The main thesis of the book is that many big Western companies substitute a blurry, optimistic picture of a vast potential market for a balanced view based on hard data. When it comes to China, wishful thinking replaces critical distance and realistic assessment.
One thing that "The China Dream" explains very clearly is the extent to which two economies in China exist parallel to each other. One is the old socialist economy that is protected from change and the market forces. The other is a vibrant, export -oriented economy of manufacturing plants that assemble goods under the management of mostly Taiwanese and Hong Kong companies. The latter is the poster child for China, but the former continues to gobble up the people's savings to churn out the products that the planners want to see. Stripped of the success story of the export-oriented manufacturing companies, China's economy looks like a disaster waiting to happen.
Studwell is not a China-basher. He admires the stamina and determination of the small entrepreneurs in China who manage to hold their ground against a rapacious bureaucracy, the lack of credit from state-owned banks and the dumping strategies of pampered state-owned enterprises.
Earlier reviewers have criticized "The China Dream" as biased and uninformed (no CEO interviews). Having worked in China for three years, my impression is that Joe Studwell has a very solid grasp of the economic and political realities in the People's Republic of China, and that there is no point in listening to the rosy projections of CEOs and foreign luminaries who were "toured about in government limousines and fed an endless diet of spurious statistics"(255).
In a nutshell: This book is absolutely recommended reading for anyone who wishes to work in China or just wants to know what to make of all the praise lavished on a socialist developing country.
Joe Studwell does a service to the informed public by clearly demonstrating that almost all the businesses who have gone to China have gotten next to nothing for their technology transfers, special fees, and tremendous time and effort they've dedicated to the market. Almost uniformly, they have high-balled their expected sales and profits from the Middle Kingdom and found immense barriers such as unseen regulations and fees, corrupt officials, unenforced laws, local spin-offs to their products, etc., that should have sent them packing. Yet almost all of them push on, undeterred.
As Studwell explains, the reason for this is an old phenomenon among Western businessmen he calls "The China Dream." Despite continual setbacks, these hard-headed businessmen are too attracted to the possibility that they have something to sell that even a small percentage of Chinese may want to buy. Those huge potential numbers are too much of an enticement to businesses to easily let go of their foothold in China.

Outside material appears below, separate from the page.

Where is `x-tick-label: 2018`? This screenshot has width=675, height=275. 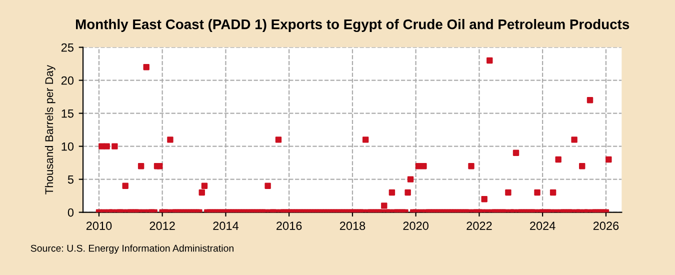 x-tick-label: 2018 is located at coordinates (353, 226).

But Studwell's book is more than just about the experience of foreign businessmen in China. It also shows that the China market is becoming a trap for the Chinese people themselves. They work hard and save, and the government confiscates and then destroys their money by trapping it in state-owned banks that are insolvent because they lend to state-owned enterprises that are unproductive.
"The China Dream" is well-written and informative. Its thesis is provocative, but well supported. Studwell argues there is no rational basis for much of China's economic success and that most of its market is as closed and overregulated as the Soviet Union's. This book should be required reading for every CEO of a multinational who dreams of selling in China.
I love the frank account of the CEO's absurd optimism about china in the face of so much contrary evidence. China will one day be the largest economic power in the world and its domestic market will eventually become highly developed, unfortunately this cannot happen in the present repressive climate.
I would like to have been furnished with 1 or 2 maps as being a rather ignorant westerner in relation to china's geography, i found placing the different areas a little difficult. However this does not really detract from this being an excellent book and a must read for those who wish to view some contrary opinion about china. This is very welcome instead of the glowing clap trap we are pushed in the west.